Genomic insights into the formation of human populations in East Asia

Abstract
The deep population history of East Asia remains poorly understood owing to a lack of ancient DNA data and sparse sampling of present-day people1,2. Here we report genome-wide data from 166 East Asian individuals dating to between 6000 bc and ad 1000 and 46 present-day groups. Hunter-gatherers from Japan, the Amur River Basin, and people of Neolithic and Iron Age Taiwan and the Tibetan Plateau are linked by a deeply splitting lineage that probably reflects a coastal migration during the Late Pleistocene epoch. We also follow expansions during the subsequent Holocene epoch from four regions. First, hunter-gatherers from Mongolia and the Amur River Basin have ancestry shared by individuals who speak Mongolic and Tungusic languages, but do not carry ancestry characteristic of farmers from the West Liao River region (around 3000 bc), which contradicts theories that the expansion of these farmers spread the Mongolic and Tungusic proto-languages.
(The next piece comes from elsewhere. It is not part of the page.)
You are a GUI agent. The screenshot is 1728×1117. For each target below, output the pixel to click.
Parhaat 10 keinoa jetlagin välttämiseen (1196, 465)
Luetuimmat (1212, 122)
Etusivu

Second, farmers from the Yellow River Basin (around 3000 bc) probably spread Sino-Tibetan languages, as their ancestry dispersed both to Tibet—where it forms approximately 84% of the gene pool in some groups—and to the Central Plain, where it has contributed around 59–84% to modern Han Chinese groups. Third, people from Taiwan from around 1300 bc to ad 800 derived approximately 75% of their ancestry from a lineage that is widespread in modern individuals who speak Austronesian, Tai–Kadai and Austroasiatic languages, and that we hypothesize derives from farmers of the Yangtze River Valley. Ancient people from Taiwan also derived about 25% of their ancestry from a northern lineage that is related to, but different from, farmers of the Yellow River Basin, which suggests an additional north-to-south expansion. Fourth, ancestry from Yamnaya Steppe pastoralists arrived in western Mongolia after around 3000 bc but was displaced by previously established lineages even while it persisted in western China, as would be expected if this ancestry was associated with the spread of proto-Tocharian Indo-European languages. Two later gene flows affected western Mongolia: migrants after around 2000 bc with Yamnaya and European farmer ancestry, and episodic influences of later groups with ancestry from Turan.